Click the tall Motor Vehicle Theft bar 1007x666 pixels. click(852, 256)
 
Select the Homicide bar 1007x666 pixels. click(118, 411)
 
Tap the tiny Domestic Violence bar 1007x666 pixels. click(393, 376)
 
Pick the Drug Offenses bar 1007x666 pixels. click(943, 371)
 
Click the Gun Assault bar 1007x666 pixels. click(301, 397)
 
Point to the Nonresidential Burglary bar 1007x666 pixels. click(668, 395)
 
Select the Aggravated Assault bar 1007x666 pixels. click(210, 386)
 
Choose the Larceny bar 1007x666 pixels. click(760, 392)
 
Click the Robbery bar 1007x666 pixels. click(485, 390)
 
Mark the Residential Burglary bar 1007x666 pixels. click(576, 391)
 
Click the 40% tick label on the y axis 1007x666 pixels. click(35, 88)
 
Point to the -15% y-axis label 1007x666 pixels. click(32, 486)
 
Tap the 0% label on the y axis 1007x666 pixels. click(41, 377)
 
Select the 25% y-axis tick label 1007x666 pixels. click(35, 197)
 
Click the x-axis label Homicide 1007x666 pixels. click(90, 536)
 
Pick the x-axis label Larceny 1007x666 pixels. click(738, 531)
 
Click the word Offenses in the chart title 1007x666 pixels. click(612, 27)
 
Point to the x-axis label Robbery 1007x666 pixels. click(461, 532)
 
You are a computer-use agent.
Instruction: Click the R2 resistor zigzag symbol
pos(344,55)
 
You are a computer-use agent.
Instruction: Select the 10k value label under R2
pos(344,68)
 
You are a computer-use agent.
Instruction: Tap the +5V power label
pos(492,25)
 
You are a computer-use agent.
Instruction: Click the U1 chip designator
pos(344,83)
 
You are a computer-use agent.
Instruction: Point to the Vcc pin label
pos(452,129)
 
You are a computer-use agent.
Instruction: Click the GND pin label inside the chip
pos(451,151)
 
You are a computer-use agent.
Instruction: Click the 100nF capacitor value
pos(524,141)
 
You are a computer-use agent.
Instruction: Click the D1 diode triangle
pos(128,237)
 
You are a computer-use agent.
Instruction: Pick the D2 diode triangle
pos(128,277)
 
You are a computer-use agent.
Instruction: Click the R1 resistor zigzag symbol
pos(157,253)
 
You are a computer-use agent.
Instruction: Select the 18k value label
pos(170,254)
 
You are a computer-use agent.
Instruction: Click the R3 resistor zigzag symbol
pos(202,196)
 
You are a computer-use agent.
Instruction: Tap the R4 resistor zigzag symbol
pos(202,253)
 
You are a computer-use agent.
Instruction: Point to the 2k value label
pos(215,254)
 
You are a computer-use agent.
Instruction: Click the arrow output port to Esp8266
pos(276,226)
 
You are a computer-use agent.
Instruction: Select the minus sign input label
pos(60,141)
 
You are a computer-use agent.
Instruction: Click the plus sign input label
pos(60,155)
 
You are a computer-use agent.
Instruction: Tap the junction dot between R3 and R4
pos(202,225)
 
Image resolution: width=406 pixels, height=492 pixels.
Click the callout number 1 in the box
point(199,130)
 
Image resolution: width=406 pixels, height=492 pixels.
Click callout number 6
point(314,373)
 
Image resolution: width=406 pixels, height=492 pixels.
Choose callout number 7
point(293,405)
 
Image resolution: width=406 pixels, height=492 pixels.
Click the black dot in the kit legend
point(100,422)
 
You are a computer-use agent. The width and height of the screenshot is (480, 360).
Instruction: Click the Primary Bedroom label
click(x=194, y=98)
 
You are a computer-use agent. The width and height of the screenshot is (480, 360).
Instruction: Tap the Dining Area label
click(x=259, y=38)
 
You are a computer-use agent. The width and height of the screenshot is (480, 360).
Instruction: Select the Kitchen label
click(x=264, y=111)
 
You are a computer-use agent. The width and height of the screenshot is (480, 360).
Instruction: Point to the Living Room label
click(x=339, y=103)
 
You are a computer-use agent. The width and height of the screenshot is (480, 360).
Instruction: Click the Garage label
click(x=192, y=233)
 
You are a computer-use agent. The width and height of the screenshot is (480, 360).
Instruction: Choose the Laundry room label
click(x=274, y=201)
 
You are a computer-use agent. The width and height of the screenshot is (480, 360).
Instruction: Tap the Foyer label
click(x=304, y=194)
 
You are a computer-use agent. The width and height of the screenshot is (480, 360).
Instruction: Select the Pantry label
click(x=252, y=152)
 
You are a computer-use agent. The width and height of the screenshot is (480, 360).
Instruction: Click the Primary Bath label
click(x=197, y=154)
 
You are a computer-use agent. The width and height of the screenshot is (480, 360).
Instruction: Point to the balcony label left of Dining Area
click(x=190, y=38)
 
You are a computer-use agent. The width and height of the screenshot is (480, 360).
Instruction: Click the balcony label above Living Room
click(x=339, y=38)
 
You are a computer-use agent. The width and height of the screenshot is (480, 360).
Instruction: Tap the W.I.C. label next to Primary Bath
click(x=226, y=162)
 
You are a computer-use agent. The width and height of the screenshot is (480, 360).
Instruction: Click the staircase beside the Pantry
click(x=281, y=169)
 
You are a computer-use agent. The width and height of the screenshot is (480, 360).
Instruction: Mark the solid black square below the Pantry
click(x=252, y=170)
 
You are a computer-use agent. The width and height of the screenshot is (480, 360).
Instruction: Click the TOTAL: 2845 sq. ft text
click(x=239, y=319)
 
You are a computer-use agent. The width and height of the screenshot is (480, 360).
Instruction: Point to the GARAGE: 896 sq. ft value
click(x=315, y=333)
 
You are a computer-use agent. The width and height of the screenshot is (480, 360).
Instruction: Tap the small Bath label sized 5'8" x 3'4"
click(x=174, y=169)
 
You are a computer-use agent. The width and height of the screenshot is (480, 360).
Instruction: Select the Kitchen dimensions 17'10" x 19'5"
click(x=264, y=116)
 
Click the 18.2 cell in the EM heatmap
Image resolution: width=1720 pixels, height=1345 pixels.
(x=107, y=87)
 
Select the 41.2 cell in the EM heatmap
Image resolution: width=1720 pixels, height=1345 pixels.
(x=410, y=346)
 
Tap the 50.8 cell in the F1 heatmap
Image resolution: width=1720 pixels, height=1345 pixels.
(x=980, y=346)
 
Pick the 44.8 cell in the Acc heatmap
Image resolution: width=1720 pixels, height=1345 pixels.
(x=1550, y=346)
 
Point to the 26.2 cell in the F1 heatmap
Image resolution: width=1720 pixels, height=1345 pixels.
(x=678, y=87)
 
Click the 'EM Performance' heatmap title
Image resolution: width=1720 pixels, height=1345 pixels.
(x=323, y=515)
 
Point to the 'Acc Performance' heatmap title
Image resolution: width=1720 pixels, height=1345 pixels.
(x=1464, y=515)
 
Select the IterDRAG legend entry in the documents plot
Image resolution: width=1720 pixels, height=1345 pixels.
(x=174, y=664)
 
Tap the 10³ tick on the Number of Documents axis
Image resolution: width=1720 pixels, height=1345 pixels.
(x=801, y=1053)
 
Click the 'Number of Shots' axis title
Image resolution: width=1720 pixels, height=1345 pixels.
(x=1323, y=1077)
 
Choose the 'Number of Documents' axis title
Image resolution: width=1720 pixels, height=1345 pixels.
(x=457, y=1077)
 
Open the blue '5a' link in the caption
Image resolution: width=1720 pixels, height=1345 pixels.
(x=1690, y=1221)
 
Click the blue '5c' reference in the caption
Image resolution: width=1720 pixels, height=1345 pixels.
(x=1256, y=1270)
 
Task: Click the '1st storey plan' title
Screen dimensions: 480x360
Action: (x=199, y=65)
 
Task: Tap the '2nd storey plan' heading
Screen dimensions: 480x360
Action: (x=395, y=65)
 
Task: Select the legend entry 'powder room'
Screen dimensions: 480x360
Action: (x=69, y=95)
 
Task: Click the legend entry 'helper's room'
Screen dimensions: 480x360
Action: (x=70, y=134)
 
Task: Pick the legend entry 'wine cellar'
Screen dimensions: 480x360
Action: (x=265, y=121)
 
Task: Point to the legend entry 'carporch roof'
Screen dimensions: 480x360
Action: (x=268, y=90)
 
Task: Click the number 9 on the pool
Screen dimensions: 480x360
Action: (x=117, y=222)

○ ○ ○ ○ ○

* [Requirements]: Copy out the stretch of records from the line containing "Point to the -15%" through the line containing "pos(202,225)", with each request left unchanged, and add -51 to every coordinate in the answers.

* [Result of this task]:
Point to the -15% y-axis label 1007x666 pixels. click(-19, 435)
 
Tap the 0% label on the y axis 1007x666 pixels. click(-10, 326)
 
Select the 25% y-axis tick label 1007x666 pixels. click(-16, 146)
 
Click the x-axis label Homicide 1007x666 pixels. click(39, 485)
 
Pick the x-axis label Larceny 1007x666 pixels. click(687, 480)
 
Click the word Offenses in the chart title 1007x666 pixels. click(561, -24)
 
Point to the x-axis label Robbery 1007x666 pixels. click(410, 481)
 
You are a computer-use agent.
Instruction: Click the R2 resistor zigzag symbol
pos(293,4)
 
You are a computer-use agent.
Instruction: Select the 10k value label under R2
pos(293,17)
 
You are a computer-use agent.
Instruction: Tap the +5V power label
pos(441,-26)
 
You are a computer-use agent.
Instruction: Click the U1 chip designator
pos(293,32)
 
You are a computer-use agent.
Instruction: Point to the Vcc pin label
pos(401,78)
 
You are a computer-use agent.
Instruction: Click the GND pin label inside the chip
pos(400,100)
 
You are a computer-use agent.
Instruction: Click the 100nF capacitor value
pos(473,90)
 
You are a computer-use agent.
Instruction: Click the D1 diode triangle
pos(77,186)
 
You are a computer-use agent.
Instruction: Pick the D2 diode triangle
pos(77,226)
 
You are a computer-use agent.
Instruction: Click the R1 resistor zigzag symbol
pos(106,202)
 
You are a computer-use agent.
Instruction: Select the 18k value label
pos(119,203)
 
You are a computer-use agent.
Instruction: Click the R3 resistor zigzag symbol
pos(151,145)
 
You are a computer-use agent.
Instruction: Tap the R4 resistor zigzag symbol
pos(151,202)
 
You are a computer-use agent.
Instruction: Point to the 2k value label
pos(164,203)
 
You are a computer-use agent.
Instruction: Click the arrow output port to Esp8266
pos(225,175)
 
You are a computer-use agent.
Instruction: Select the minus sign input label
pos(9,90)
 
You are a computer-use agent.
Instruction: Click the plus sign input label
pos(9,104)
 
You are a computer-use agent.
Instruction: Tap the junction dot between R3 and R4
pos(151,174)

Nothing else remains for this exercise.